The spreadsheet Diverge_Tibetan Newspaper Metadata for XML v2.xlsx contains the metadata for the newspapers in the Diverge corpus. It includes links to the original holdings and aggregates information from various sources, including the newspapers, the catalogue entries of the libraries, where original copies are held and from previous research:
- Schubert, J. 1935. "Tibetische Literatur in modernem Gewande (Mit einem Exkurs über tibetische Zeitungen)." Artibus Asiae 5(1), 95–98.
- Schubert, J. 1958. Publikationen des modernen chinesisch-tibetischen Schrifttums./ Veröffentlichung / Deutsche Akademie der Wissenschaften, Institut für Orientforschung 39. Berlin: Akademie-Verlag.
- Kolmaš, J. 1962. "Tibetan Literature in China." Archív Orientální 30, 638–44.
- Kolmaš, J. 1978. Tibetan Books and Newspapers (Chinese collection): With Bibliographical Notes. Asiatische Forschungen 62. Wiesbaden: Harrassowitz.
- Erhard, F.X. 2015. "Tibetan Mass Media. A Preliminary Survey of Tibetan Language Newspapers." In O. Czaja and G. Hazod (eds.) The Illuminating Mirror: Tibetan Studies in Honour of Per K. Sørensen on the Occasion of his 65th Birthday, 155–171. Contributions to Tibetan Studies 12. Wiesbaden: Reichert.
- Erhard, F.X. and H. Hou 2018. "The Melong in Context. A Survey of the Earliest Tibetan Language Newspapers 1904–1960." In F. Wang-Toutain and M. Preziosi (eds.) Cahiers du Mirror, 1–40. Paris: Collège de France.
The workflow is executed in two steps.
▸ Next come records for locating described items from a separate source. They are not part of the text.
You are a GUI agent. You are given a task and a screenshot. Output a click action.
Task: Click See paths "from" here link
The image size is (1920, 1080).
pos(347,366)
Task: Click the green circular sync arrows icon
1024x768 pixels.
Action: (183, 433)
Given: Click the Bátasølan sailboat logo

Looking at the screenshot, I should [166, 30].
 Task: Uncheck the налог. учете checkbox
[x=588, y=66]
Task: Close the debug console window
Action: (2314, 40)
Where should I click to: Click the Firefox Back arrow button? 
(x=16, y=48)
First, the python programs must be stored hierarchically at or above the level where the raw data and the target directory is stored, in the same hierarchy. Then, in the command line interface, run the following command:
python -m flat-xml.py
You will then be prompted for the relevant file path inputs. This script generates “flat” XML for each record in the spreadsheet, where each column corresponds to a unique field in the XML.
Once the “flat” XML files have been generated, run the second script, which converts “flat” XML to MODS format, compliant with the Berlin State Library’s metadata storage standards, with the command prompt:
python -m mods-from-flat-xml.py
As before, you will receive prompts to input your paths to files or folders for conversion. The MODS converter can handle single records or a directory containing only XML files.